REQUIRED ACTION » Restate the last part of the records below word for word, beginning at the line with "429x363 pixels." and ending at the final line.

[Stored items from a collection]
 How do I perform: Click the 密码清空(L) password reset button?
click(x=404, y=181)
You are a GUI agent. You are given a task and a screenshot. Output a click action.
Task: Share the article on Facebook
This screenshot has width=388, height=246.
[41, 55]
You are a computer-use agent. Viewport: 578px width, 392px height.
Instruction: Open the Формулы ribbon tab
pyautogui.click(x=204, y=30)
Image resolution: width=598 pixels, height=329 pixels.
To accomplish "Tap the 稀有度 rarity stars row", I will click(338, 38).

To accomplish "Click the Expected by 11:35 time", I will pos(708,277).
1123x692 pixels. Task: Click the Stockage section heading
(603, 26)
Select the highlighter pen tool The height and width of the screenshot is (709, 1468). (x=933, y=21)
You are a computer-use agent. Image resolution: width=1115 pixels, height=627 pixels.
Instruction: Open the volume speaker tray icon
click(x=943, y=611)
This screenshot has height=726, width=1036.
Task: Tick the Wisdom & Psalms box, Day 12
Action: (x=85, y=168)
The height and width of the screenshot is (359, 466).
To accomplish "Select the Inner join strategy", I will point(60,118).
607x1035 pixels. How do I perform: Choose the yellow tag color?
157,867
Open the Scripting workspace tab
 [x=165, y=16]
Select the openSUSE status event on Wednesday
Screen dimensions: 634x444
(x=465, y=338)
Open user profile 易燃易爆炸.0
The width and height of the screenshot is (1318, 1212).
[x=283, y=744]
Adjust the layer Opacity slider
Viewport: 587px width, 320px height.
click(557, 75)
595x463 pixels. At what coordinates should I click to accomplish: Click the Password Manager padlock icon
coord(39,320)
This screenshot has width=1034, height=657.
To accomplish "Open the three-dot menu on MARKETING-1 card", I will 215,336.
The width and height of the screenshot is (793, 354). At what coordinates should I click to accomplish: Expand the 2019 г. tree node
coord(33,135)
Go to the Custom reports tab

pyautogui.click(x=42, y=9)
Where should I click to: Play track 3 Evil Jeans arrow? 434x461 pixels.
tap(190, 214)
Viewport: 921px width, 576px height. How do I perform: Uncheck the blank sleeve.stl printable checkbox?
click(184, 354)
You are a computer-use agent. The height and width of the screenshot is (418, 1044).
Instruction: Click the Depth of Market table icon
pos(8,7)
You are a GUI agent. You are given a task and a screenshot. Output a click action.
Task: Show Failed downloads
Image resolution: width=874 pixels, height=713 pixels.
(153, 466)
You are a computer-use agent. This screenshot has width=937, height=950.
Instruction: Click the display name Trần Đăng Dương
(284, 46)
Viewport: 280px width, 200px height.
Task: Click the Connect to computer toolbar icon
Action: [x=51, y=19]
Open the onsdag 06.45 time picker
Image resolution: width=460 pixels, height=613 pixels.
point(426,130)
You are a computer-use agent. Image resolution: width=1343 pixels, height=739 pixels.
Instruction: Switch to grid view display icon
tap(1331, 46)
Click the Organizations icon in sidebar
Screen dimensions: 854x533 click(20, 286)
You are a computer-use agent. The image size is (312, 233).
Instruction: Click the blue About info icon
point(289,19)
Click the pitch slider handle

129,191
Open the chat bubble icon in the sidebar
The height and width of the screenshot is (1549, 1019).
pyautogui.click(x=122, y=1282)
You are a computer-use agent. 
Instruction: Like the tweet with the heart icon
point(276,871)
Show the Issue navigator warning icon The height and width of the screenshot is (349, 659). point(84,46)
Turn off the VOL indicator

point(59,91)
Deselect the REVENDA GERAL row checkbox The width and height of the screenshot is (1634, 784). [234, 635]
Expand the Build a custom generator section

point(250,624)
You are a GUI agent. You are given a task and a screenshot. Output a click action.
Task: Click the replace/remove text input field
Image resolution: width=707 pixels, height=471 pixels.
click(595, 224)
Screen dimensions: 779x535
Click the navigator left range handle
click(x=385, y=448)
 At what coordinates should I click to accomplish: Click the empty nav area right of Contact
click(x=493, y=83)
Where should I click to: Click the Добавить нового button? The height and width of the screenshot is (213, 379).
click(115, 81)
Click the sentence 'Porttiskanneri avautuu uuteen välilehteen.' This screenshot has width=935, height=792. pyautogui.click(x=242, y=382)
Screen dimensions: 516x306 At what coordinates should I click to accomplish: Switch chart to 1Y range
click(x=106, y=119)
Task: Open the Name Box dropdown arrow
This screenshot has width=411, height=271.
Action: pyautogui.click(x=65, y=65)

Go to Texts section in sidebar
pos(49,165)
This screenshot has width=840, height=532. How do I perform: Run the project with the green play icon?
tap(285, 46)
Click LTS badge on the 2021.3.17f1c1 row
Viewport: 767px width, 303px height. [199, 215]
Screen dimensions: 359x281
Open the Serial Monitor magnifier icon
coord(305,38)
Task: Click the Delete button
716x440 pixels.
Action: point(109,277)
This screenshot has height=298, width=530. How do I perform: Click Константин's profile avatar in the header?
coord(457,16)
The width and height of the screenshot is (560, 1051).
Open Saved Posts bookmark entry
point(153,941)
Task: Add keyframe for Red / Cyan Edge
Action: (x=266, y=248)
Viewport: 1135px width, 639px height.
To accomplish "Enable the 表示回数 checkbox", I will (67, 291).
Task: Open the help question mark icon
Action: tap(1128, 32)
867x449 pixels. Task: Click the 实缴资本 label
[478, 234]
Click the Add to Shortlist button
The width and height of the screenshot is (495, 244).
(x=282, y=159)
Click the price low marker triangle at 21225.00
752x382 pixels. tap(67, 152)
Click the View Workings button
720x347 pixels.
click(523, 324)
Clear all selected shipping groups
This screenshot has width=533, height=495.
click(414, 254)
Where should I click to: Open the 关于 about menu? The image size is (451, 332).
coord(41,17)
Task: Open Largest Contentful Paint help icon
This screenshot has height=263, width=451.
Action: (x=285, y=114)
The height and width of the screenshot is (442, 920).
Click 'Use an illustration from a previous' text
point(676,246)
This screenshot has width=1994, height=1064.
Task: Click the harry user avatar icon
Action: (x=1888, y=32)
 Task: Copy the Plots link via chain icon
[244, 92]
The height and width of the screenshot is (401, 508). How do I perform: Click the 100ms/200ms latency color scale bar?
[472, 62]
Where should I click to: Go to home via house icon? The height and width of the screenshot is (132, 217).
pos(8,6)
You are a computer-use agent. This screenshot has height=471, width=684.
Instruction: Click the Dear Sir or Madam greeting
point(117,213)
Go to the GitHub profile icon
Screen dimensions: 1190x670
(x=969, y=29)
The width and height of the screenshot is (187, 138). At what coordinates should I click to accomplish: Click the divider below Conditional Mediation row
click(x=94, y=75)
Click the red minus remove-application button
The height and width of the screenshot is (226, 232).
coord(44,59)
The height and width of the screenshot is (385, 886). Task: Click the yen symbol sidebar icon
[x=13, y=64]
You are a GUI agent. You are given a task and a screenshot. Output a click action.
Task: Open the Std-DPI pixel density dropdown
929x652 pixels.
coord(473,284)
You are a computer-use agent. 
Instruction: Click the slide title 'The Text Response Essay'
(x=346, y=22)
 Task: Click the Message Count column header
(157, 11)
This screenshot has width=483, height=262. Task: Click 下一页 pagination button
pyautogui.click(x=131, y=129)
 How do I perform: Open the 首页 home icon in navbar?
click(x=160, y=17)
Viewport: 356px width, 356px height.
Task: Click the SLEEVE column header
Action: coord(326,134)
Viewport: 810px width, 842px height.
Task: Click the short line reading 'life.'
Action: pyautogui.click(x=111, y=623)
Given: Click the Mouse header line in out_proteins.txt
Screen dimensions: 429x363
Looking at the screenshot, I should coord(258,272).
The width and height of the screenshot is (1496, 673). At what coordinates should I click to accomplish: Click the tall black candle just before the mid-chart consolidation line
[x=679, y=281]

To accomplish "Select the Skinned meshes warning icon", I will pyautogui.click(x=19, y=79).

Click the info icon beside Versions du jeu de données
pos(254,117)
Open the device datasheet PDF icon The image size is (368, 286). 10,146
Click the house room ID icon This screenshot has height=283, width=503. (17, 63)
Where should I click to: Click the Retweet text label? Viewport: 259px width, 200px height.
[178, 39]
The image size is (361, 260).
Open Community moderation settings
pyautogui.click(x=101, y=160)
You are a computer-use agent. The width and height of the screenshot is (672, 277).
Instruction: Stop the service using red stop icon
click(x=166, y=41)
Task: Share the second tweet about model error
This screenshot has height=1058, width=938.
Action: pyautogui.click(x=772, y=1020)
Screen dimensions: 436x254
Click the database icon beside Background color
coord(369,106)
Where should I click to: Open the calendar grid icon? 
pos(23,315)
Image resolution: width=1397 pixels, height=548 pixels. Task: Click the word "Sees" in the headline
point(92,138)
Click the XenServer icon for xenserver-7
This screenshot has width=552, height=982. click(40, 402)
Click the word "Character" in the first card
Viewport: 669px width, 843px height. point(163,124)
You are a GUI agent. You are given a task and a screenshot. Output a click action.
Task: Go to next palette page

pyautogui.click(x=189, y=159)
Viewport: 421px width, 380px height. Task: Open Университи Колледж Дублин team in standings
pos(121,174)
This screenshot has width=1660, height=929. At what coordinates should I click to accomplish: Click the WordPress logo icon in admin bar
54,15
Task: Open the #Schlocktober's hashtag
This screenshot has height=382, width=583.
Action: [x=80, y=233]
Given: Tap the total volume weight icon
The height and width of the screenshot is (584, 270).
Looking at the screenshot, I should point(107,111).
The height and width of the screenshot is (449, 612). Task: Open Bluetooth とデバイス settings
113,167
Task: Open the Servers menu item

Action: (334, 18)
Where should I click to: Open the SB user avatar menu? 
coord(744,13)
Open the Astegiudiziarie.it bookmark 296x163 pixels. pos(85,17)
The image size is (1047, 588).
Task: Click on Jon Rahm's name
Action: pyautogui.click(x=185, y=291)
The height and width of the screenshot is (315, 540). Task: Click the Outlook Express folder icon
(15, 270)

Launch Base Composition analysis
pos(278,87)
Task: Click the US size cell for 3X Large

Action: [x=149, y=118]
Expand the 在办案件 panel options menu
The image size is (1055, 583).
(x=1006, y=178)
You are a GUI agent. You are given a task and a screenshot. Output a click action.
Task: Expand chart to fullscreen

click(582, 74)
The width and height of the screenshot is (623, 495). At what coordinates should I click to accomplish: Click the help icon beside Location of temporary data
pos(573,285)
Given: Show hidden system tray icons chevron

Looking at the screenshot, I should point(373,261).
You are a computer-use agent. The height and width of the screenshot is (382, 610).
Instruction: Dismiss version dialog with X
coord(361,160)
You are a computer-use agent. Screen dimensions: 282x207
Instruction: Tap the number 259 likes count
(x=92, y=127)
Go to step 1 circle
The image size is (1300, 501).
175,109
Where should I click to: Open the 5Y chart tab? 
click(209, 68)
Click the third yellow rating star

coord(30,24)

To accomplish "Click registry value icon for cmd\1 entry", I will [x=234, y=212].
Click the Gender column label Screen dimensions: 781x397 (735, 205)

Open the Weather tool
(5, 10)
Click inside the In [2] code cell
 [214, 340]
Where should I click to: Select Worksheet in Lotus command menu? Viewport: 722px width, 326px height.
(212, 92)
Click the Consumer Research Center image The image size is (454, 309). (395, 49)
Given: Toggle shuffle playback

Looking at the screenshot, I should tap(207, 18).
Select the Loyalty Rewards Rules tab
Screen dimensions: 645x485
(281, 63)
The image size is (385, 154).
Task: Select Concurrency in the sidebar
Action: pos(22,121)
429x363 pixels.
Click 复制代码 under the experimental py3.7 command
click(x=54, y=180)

EXERCISE SOLUTION »
429x363 pixels.
Click 复制代码 under the experimental py3.7 command
click(x=54, y=180)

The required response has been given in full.